A Lei do Combustível do Futuro, de 2024, criou a base desse novo mercado. Posteriormente, decreto e resoluções de 2025 e 2026 da Agência Nacional do Petróleo, Gás Natural e Biocombustíveis (ANP) detalharam as regras. Dessa forma, o conjunto de normas procura estimular a demanda e organizar a negociação dos atributos ambientais associados ao biometano.

Novo marco regulatório do biometano cria sistema de certificação

A ANP já regulava a produção e a qualidade do biometano. A principal novidade está na criação de um sistema federal específico para certificar a origem do biometano e vincular esse atributo ao cumprimento de metas obrigatórias de descarbonização.

Nesse sistema, o Certificado de Garantia de Origem de Biometano (CGOB) ocupa posição central. O documento atesta a origem renovável do produto e assegura sua rastreabilidade. Além disso, as regras procuram evitar que diferentes agentes contabilizem o mesmo atributo ambiental mais de uma vez.

Produtores e importadores de gás natural abrangidos pelo programa deverão cumprir metas anuais de redução de emissões de gases de efeito estufa por meio da aquisição de biometano e acompanhado dos respectivos CGOBs ou da aquisição separada de CGOBs correspondentes às suas metas regulatórias.

O descumprimento poderá resultar em multas relevantes e, em determinadas situações, na suspensão do funcionamento das instalações. Por isso, a nova política não representa apenas um incentivo econômico. Ela também cria riscos regulatórios que deverão ser incorporados às estratégias de contratação e fornecimento.

Metas de descarbonização e implementação em 2026

As metas dependerão das definições anuais do Conselho Nacional de Política Energética (CNPE).

A implementação inicial terá características próprias. Para 2026, a meta anual do programa foi fixada em 0,5%, abaixo do percentual de 1% inicialmente previsto em lei.

As metas anuais definitivas para o ano de 2026 serão divulgadas pela ANP depois da emissão do primeiro CGOB, e seu cumprimento será exigido em conjunto com a meta de 2027.

Autorização da ANP e cronograma dos projetos de biometano

Na produção, as regras também exigem atenção aos cronogramas dos projetos. A regulamentação distingue a autorização para o exercício da atividade da autorização necessária para operar cada instalação.

A construção de uma planta não depende de autorização da ANP, embora deve ser previamente comunicada à agência. A operação comercial, por sua vez, somente poderá começar depois da publicação da autorização no Diário Oficial da União.
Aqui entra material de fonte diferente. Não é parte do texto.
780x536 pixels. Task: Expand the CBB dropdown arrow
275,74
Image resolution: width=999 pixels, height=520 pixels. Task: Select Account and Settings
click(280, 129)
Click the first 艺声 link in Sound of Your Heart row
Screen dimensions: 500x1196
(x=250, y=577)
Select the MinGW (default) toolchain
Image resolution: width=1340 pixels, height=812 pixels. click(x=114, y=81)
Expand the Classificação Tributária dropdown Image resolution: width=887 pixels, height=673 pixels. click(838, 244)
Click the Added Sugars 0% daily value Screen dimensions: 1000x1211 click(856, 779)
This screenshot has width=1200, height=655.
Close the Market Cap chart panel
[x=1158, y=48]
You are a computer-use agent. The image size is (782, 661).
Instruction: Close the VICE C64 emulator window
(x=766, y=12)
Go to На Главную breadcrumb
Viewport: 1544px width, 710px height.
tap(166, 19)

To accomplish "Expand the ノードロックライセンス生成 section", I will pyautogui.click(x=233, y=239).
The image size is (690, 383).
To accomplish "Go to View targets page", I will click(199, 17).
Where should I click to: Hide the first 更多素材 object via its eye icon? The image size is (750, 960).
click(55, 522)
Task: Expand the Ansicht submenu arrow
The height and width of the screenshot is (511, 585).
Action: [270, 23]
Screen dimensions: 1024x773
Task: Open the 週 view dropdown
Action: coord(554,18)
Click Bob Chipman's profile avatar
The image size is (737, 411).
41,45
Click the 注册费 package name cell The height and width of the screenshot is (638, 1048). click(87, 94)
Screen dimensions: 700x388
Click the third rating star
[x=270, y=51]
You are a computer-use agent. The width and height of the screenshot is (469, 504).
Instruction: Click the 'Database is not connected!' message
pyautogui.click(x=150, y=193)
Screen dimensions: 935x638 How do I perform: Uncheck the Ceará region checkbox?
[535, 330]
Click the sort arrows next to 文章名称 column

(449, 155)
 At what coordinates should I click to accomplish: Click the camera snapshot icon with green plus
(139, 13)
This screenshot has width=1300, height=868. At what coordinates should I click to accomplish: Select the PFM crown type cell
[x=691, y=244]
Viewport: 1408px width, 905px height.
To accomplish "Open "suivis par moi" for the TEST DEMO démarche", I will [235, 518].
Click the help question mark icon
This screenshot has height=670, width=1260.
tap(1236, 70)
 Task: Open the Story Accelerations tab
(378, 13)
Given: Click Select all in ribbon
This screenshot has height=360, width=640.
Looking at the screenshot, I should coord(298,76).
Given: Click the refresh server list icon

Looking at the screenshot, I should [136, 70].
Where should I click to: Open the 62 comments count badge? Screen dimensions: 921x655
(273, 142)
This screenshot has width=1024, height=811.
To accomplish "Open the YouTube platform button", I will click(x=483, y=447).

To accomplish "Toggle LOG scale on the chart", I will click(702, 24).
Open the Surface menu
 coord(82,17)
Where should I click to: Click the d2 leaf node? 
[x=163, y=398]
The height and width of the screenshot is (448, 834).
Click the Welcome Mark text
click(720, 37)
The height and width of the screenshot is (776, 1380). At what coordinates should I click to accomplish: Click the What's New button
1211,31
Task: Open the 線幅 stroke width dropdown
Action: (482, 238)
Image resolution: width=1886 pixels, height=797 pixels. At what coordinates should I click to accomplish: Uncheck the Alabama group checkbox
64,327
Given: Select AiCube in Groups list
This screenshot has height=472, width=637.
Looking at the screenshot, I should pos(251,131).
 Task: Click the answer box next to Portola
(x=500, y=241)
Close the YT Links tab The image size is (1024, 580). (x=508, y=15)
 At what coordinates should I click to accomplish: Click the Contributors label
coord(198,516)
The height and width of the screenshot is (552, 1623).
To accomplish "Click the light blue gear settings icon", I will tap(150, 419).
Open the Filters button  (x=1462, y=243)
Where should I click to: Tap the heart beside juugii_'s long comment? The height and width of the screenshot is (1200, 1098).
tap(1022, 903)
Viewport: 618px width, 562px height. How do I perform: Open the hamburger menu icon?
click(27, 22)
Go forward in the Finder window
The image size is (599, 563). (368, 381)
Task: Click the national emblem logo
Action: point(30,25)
Cronogramas, condições para o início das operações e marcos de pagamento precisam refletir o risco de a planta estar concluída, mas ainda não autorizada a funcional comercialmente.

Além disso, um projeto de biometano normalmente depende de várias autorizações e de diferentes agentes. Unidades de compressão ou liquefação destinadas ao acondicionamento de GNC ou GNL para movimentação por modais alternativos ao dutoviário seguem regimes próprios. A comercialização do biometano também exige regularidade específica.

Infraestrutura e cadeia de produção do biometano

Forma-se, assim, uma cadeia interdependente. Problemas na produção, na qualidade, na certificação, no transporte ou na venda podem afetar as receitas do projeto e comprometer obrigações assumidas com outros participantes.

O Brasil reúne condições favoráveis para desenvolver essa indústria. Resíduos da agroindústria e da pecuária, aterros sanitários e estações de tratamento de esgoto oferecem uma base diversificada de matérias-primas.

O transporte pesado pode ser um dos principais mercados para o biometano, especialmente por sua atual dependência do diesel.

Para que esse potencial se concretize, porém, será necessário ampliar a infraestrutura de abastecimento, a oferta de veículos e a conexão entre produtores e consumidores.

A criação da demanda regulatória, por si só, não elimina os desafios de formação desse mercado. Projetos de biometano exigem investimentos consideráveis e receitas previsíveis por períodos compatíveis com seu financiamento.

Contratos de longo prazo, garantias de compra e critérios claros para a definição de preços podem ser decisivos para viabilizar novos empreendimentos.

Contratos e alocação de riscos em projetos de biometano

Também será necessário distribuir adequadamente os riscos relacionados à disponibilidade da matéria-prima, à qualidade do produto, à emissão dos certificados e à entrada em operação da infraestrutura necessária para entregá-lo ao consumidor.

O novo marco regulatório do biometano fornece uma base mais sólida para os investimentos no setor. Sua efetividade, contudo, não dependerá apenas da publicação de normas.

O desafio agora é transformar as obrigações regulatórias em projetos viáveis, com contratos que distribuam riscos de forma clara, alinhem cronogramas e tratem adequadamente os atributos ambientais.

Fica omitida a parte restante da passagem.